Environment info

transformers version: 4.12.0
Platform: Linux-5.4.0-1073-azure-x86_64-with-glibc2.29
Python version: 3.8.10
PyTorch version (GPU?): 1.10.0+cu102 (True)
Tensorflow version (GPU?): 2.6.0 (True)
Flax version (CPU?/GPU?/TPU?): not installed (NA)
Jax version: not installed
JaxLib version: not installed
Using GPU in script?: Yes
Using distributed or parallel set-up in script?: Yes

Description:

@patrickvonplaten @patil-suraj @sgugger Hi! In a nut shell, Im trying to train mBart for a seq2seq2 generation task using huggingface transformers trainer with Distributed Data Parallel (DDP) mode, but encountered CUDA OOM error.

Specifically, the problem is, with the same setting (batch_size, and same length of data, etc), I can train it with single GPU successfully! But always encounter CUDA OOM error when using DDP mode.
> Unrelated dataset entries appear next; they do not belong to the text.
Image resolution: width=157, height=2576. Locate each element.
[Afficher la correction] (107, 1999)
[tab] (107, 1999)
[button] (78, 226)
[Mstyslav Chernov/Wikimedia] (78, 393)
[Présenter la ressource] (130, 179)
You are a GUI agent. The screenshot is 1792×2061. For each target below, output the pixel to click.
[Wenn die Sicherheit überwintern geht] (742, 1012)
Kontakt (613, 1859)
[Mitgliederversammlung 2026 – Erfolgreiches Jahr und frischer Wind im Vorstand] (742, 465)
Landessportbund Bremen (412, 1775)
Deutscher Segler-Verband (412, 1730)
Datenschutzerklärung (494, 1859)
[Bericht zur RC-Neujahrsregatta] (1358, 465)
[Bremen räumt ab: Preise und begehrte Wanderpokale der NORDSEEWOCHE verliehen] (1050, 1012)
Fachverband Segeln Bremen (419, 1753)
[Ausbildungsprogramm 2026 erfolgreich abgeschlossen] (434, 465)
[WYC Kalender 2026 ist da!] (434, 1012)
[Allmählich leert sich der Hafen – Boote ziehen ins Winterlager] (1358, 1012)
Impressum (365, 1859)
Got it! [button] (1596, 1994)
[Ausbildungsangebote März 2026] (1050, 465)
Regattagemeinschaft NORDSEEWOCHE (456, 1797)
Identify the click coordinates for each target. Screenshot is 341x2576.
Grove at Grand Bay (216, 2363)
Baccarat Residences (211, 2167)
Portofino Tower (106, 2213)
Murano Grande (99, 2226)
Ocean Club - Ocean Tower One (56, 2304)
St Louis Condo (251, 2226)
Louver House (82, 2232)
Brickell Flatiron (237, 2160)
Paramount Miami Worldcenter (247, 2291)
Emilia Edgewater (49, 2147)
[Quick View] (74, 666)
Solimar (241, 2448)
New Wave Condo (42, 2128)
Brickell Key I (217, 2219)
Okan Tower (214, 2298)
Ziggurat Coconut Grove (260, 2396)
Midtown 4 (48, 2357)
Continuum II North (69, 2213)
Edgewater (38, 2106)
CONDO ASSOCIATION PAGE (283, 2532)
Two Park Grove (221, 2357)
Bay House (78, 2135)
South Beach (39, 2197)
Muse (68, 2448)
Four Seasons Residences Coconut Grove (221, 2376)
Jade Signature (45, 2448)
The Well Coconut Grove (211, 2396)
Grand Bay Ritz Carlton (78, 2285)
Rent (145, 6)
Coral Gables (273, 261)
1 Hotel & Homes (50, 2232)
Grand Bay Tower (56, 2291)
I also tried to decrease batch size to 1, and length of input data to 50 (it was 256 for encoder and 100 for decoder), but still had the issue.

I run the code below by: %sh OMP_NUM_THREADS=10 python -m torch.distributed.launch --nproc_per_node=4 Train_MBart_DDP.py

Code:

Libraries

from transformers import MBartForConditionalGeneration, MBartTokenizer
from transformers import Trainer, TrainingArguments
from transformers.models.bart.modeling_bart import shift_tokens_right
from transformers import AutoModelForSeq2SeqLM, DataCollatorForSeq2Seq, Seq2SeqTrainingArguments, Seq2SeqTrainer
from datasets import Dataset
from datasets import load_dataset, load_metric
import torch
import numpy as np
import nltk
import os
import logging
logging.basicConfig(level=logging.DEBUG,format='%(asctime)s %(message)s')
os.environ["WANDB_DISABLED"] = "true"
metric =load_metric('/metrics/rouge/rouge.py')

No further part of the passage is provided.